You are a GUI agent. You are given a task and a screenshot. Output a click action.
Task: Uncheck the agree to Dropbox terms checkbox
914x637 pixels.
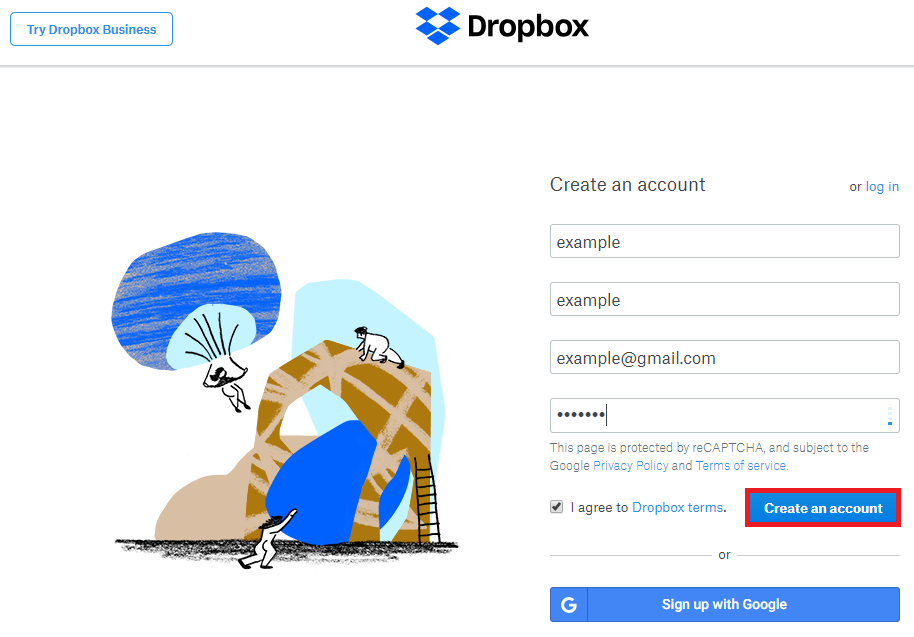[x=557, y=507]
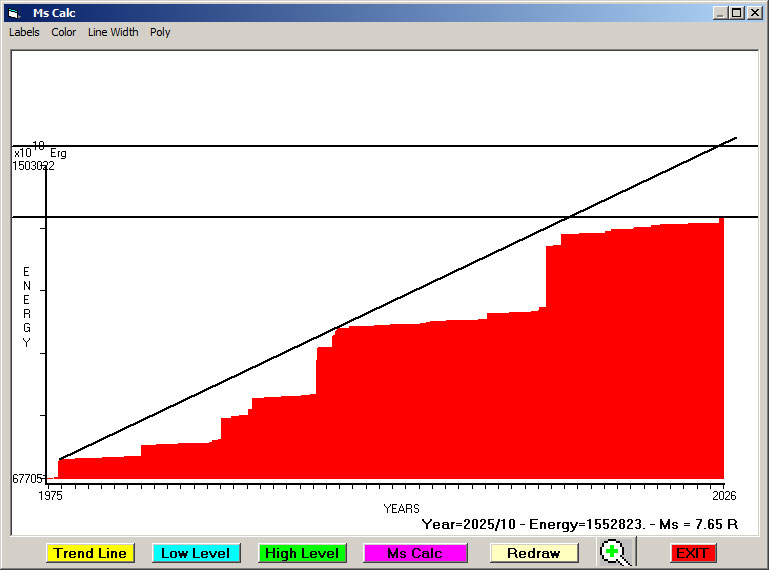Click the magnifier zoom-in icon
Screen dimensions: 769x570
pyautogui.click(x=616, y=552)
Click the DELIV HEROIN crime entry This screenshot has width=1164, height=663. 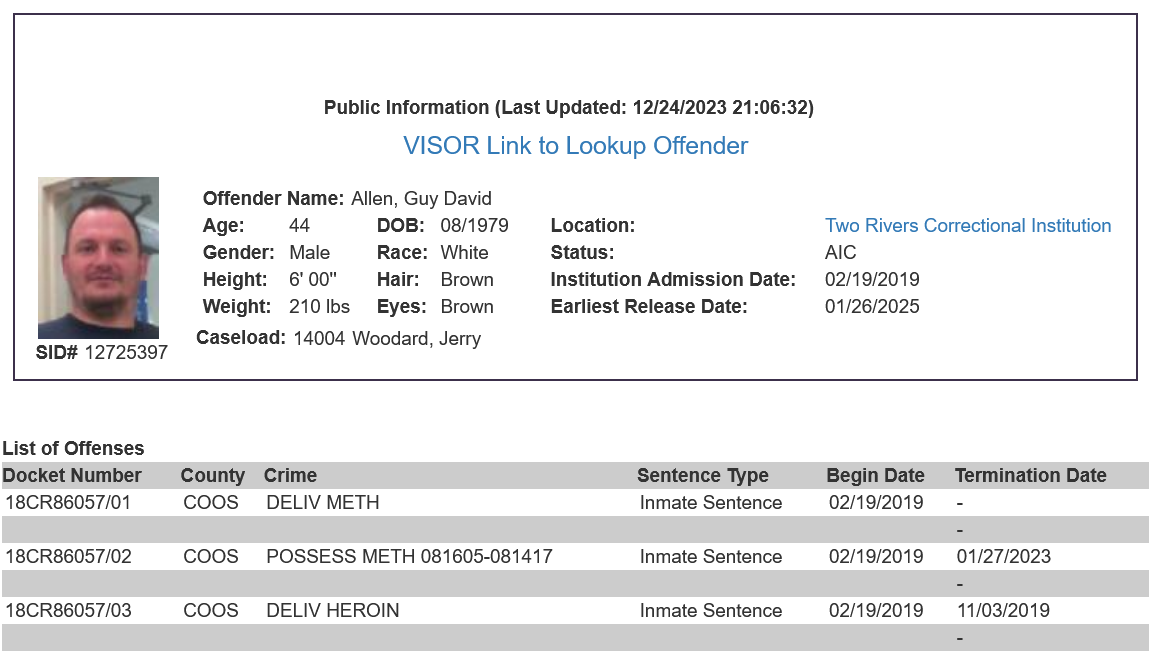[333, 610]
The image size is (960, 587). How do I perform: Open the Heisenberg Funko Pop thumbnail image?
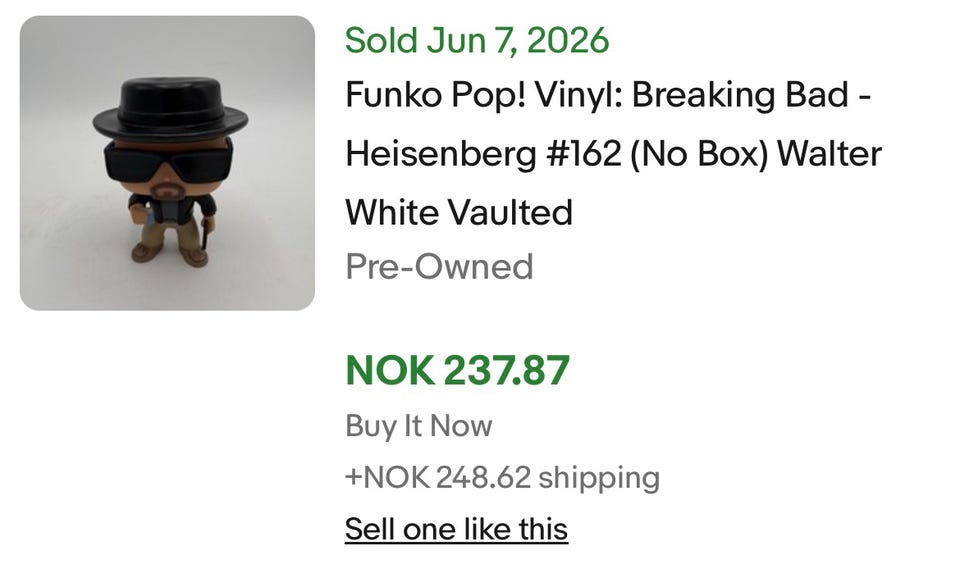click(167, 163)
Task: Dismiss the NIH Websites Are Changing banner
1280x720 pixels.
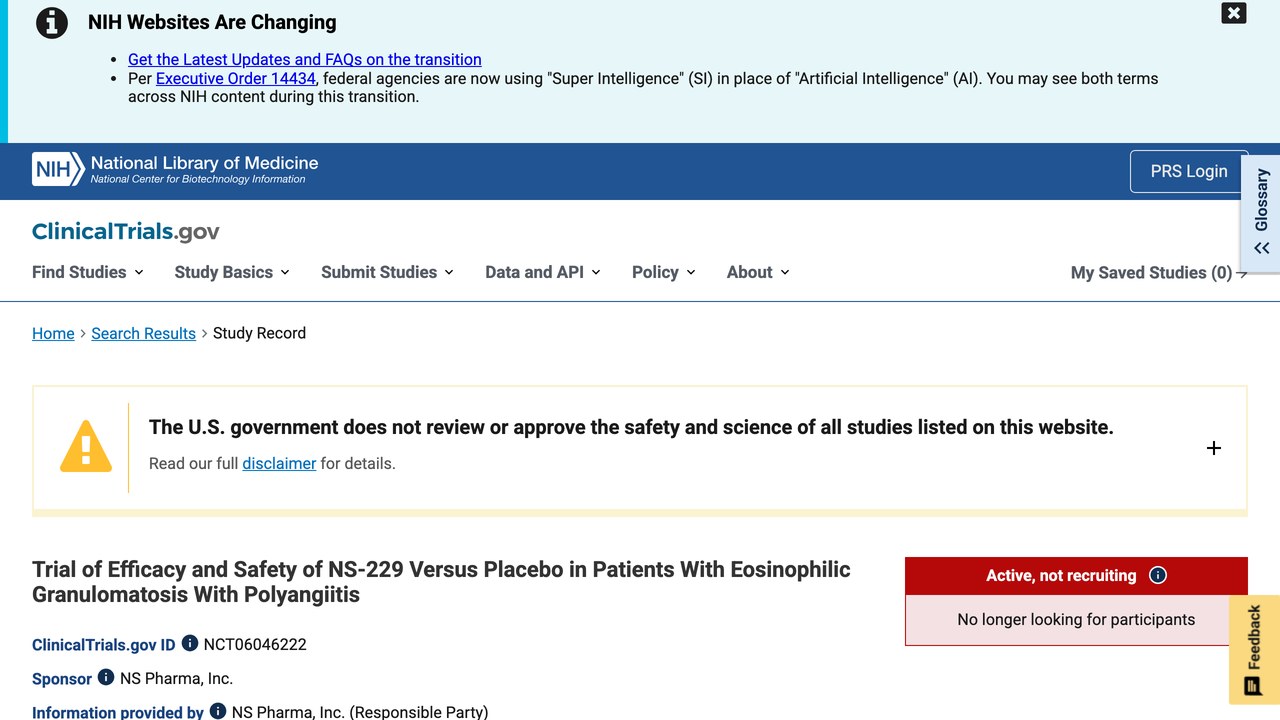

──────

EXERCISE INSTRUCTIONS:
Starting at the line that contains "The image size" and ending at the end of the entries, write those lines out again, requests included. Multiply every coordinate in the answers by 1.1 and round to whole numbers (halves go up), and leave out the pictures.

WORKED ANSWER:
The image size is (960, 587). How do I perform: Open the Heisenberg Funko Pop thumbnail image?
click(184, 179)
Task: Dismiss the NIH Websites Are Changing banner
1280x720 pixels.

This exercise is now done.